With the relatively recent legalization of marijuana in Colorado, it only stands to reason that there is bound to be legislative snags along the way. A recent issue brought into the limelight is the use of pesticides in the marijuana dispensaries. Denver is doing its’ due diligence with respect to inspection of these dispensaries as they search for compliance with regulated growing standards of the cannabis plant. In 2016, there have been recalls of various marijuana goods produced from more than 25 different manufactures. The Colorado Department of Agriculture (CDA) has clearly outlined fewer than 200 acceptable pesticides of the nearly 12,000 currently registered with the CDA.
Today’s culture is health conscious and meticulous about self-educating regarding food additives. However, the newly emerging market of cannabis products prompts a reliance of trust on government controls. Considering the recent wave of recalls and plant confiscation, it is obvious the CDA is taking its job seriously. This is excellent news for consumers. Whether marijuana is used for medical reasons or for recreational purposes, there is a need for vigilant regulation for this budding business.
Some businesses advertised their products as organic. “Organic” is a buzz word that connotes healthier than non-organic. People are willing to pay 3 or 4 times more for a product tagged as organic. To be deemed truly organic, the product must be grown without the use of pesticides, genetically modified organisms (GMO’s), or synthetic fertilizers. Many Colorado marijuana businesses have eliminated the claim to organic processing, due to the possibility of a hefty $10,000 fine if an inspection renders their product non-organic.
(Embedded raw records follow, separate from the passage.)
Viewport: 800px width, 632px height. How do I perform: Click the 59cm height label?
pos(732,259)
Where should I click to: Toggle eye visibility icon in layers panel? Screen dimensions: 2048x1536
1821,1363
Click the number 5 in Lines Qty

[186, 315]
While California was the first state to sanction the sale and use of medical marijuana, Colorado and Washington were the first two to legalize its recreational purposes. All three states are serving as role models for other states considering legislative changes involving cannabis products. It is therefore, essential, that these states demonstrate that all facets of the business are held accountable for consumer safety. State and local government must be ever present with regards to inspections. This means that there must be constant evolution in the testing process. Inspecting plants and other cannabis products involves testing for pesticides, harmful additives, cannabinoids, solvents, or other impurities. As a society, we would not accept and ingest an untested product without the assurance of its public safety. History has shown us all the devastating effects of naiveté with the (once believed) harmless cigarette. Colorado marijuana is strictly tested and laws are enforced to protect both medical and recreational users. They are setting an example that other states may deem worthy of following. And in doing so, hopes are that the decriminalization of marijuana may spread to those states still holding on to old values.